Groundwater Quality Discharge Rules OK’d

All portions of the Friant Division service area are now covered by strict new regulations governing water quality of discharges into the aquifer, rules that affect all irrigated agricultural acreage.
The Central Valley Regional Water Quality Control Board, with last month’s adoption of an Irrigated Lands Regulatory Program general order in the expansive Tulare Lake Basin region, will now work with regional watershed coalitions to implement the rules aimed at controlling nitrates and improving groundwater quality.
The affected territory includes some 850,000 acres in Fresno, Tulare, Kings and Kern counties, south of the San Joaquin River (excluding the Westlands Water District and some other portions of the valley’s far West Side).
By the hundreds over the past 1½ years, growers took part in Regional Board hearings and workshops, largely to object to the rules.
Many contended that nitrates today are largely already under control and that contemporary water quality degradation affecting mostly rural residents and disadvantaged communities is largely a legacy issue left over from earlier farming eras when fertilizers were applied more heavily. Other contributors are septic systems, sewage treatment and decaying plants.
Tulare County Supervisor Allen Ishida was quoted in news accounts as saying the Regional Board order is another costly farm regulation. “It will take $3 million out of our local economy,” Ishida said.

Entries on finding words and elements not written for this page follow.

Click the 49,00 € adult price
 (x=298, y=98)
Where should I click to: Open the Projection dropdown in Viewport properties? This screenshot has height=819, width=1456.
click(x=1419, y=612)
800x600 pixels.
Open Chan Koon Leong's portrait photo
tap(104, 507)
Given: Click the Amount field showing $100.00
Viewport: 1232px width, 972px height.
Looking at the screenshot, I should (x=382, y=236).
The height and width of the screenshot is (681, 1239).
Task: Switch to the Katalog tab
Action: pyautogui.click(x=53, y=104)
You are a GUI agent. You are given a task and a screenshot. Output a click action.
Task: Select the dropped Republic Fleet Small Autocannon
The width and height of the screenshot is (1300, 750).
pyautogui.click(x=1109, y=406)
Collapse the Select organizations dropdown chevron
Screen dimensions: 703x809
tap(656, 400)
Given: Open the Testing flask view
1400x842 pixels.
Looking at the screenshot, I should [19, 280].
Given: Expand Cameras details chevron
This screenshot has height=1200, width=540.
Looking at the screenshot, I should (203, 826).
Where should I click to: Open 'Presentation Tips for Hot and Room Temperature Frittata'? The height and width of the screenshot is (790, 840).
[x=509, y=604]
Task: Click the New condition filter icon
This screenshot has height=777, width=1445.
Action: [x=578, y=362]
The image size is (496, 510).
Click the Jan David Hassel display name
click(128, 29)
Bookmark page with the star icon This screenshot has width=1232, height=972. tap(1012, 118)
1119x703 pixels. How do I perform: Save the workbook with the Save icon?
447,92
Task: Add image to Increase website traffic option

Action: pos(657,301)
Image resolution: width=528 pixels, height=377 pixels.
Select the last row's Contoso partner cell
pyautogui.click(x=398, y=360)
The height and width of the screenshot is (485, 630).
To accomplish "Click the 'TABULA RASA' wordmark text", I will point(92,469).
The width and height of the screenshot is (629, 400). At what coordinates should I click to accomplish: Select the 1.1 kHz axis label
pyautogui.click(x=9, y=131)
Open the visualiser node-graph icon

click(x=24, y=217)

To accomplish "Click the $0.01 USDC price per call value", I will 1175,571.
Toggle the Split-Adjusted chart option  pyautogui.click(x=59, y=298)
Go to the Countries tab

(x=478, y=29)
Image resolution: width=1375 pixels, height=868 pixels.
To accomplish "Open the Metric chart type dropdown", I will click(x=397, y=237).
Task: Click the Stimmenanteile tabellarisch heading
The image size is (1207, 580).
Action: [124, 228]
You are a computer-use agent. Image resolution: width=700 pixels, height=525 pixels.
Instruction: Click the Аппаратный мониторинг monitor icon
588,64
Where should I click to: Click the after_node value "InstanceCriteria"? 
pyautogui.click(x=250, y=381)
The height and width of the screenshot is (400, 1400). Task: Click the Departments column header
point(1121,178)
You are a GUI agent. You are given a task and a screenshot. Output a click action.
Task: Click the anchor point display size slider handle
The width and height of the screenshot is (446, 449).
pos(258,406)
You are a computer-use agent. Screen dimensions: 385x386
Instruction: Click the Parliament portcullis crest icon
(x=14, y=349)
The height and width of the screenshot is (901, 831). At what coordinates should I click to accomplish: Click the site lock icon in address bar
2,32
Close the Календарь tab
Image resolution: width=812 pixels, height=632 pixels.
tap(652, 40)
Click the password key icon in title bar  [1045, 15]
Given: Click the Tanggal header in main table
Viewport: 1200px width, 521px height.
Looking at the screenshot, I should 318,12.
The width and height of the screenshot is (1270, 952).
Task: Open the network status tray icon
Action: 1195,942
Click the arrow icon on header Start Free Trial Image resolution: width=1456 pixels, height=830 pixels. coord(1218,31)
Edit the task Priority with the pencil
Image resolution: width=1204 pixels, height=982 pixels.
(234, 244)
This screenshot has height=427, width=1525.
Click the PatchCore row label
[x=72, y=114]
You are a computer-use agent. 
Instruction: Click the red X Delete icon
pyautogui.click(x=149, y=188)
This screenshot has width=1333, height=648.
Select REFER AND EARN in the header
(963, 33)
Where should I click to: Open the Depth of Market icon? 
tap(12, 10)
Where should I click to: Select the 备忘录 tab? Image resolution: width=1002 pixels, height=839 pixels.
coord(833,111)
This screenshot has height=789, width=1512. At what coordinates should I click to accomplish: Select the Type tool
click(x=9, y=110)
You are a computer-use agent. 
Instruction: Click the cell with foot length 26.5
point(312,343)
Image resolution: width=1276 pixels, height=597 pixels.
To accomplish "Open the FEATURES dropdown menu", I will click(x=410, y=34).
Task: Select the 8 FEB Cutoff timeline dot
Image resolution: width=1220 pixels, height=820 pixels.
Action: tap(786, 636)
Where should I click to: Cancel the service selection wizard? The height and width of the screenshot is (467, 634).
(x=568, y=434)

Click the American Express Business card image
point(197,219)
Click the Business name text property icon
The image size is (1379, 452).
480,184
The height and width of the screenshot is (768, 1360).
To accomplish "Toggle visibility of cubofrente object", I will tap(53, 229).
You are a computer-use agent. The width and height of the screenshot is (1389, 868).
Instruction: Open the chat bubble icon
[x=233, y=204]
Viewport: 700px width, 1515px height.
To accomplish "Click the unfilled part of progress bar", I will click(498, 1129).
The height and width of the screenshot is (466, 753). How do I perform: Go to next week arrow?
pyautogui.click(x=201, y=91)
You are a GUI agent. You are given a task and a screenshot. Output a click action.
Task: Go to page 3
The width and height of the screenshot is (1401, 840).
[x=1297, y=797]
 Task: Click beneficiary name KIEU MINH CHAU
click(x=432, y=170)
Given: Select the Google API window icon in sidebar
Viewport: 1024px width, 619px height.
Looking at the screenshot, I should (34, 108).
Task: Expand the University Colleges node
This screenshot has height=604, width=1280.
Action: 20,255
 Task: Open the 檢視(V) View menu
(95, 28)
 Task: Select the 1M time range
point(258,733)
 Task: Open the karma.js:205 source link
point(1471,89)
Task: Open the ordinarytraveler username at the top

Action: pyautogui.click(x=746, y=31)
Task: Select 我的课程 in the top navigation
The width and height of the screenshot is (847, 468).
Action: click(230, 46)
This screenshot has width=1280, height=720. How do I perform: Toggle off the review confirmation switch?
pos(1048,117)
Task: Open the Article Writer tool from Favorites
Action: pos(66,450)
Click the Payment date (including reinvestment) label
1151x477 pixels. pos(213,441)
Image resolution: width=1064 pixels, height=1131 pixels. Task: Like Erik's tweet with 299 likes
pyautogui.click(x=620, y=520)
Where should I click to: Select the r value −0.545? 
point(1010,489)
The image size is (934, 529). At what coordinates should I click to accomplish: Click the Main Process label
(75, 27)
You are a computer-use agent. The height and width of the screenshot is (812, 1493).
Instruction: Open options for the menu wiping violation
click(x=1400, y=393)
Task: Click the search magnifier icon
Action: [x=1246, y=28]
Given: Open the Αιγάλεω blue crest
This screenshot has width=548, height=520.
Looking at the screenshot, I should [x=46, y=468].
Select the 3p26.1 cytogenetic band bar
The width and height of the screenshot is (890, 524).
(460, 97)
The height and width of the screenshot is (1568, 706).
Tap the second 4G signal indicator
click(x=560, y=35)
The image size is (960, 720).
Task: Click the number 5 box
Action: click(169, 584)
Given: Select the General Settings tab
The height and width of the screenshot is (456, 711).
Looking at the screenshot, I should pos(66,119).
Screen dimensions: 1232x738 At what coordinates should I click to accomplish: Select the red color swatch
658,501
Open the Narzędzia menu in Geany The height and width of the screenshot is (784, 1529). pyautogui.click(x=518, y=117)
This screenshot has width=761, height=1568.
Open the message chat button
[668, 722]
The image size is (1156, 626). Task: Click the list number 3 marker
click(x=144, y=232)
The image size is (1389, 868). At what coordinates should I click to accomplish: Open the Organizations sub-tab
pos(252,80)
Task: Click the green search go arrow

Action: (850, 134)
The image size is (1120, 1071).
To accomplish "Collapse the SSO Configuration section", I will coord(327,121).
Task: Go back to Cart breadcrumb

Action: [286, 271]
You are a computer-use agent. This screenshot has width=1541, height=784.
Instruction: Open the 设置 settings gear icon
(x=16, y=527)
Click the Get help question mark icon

On the other hand, direct involvement and negotiations by water agencies and agricultural interests led to many changes that appear to make the adopted order less stringent than had been proposed.
It’s the second general order adopted by the board. The first was adopted 10 months ago for the eastern San Joaquin region’s coalition area where the implementation process is well under way. That includes Friant Division service area farming operations in portions of Madera and southern Merced counties.
The Regional Board’s general order assumes all irrigated land has potential to discharge into groundwater. All irrigated parcels, regardless of size, must be in compliance with the order’s requirements by joining a recognized coalition.
There are coalitions forming in the Kings, Kaweah and Tule rivers service area and at least three coalitions are being organized in the Kern River region. The Friant Water Authority is not involved. Water districts are involved but only to the extent of informing and helping guide growers. The Regional Board’s officials place the ultimate responsibility on the grower.
If a grower with irrigated farmland does not join a coalition, coverage must be provided under an individual Regional Board order and related requirements.
Costs of individual compliance will be significantly greater than coalition fees and growers complying on their own would be compelled to do their own monitoring and reporting.
Some 7,200 growers are expected to be regulated in the Tulare Lake Basin program. Even if enrolled in a coalition, a grower will be required to do annual evaluations, preparation of nitrate management plans, reporting and paperwork.
The Regional Board estimates $2 or less per acre will be required annually but agricultural industry officials believe it will be $3-$10 per acre.
Surface water discharges from farms have been regulated on an interim basis since 2003. The regulations are all the result of state law that is now being implemented by regional water boards.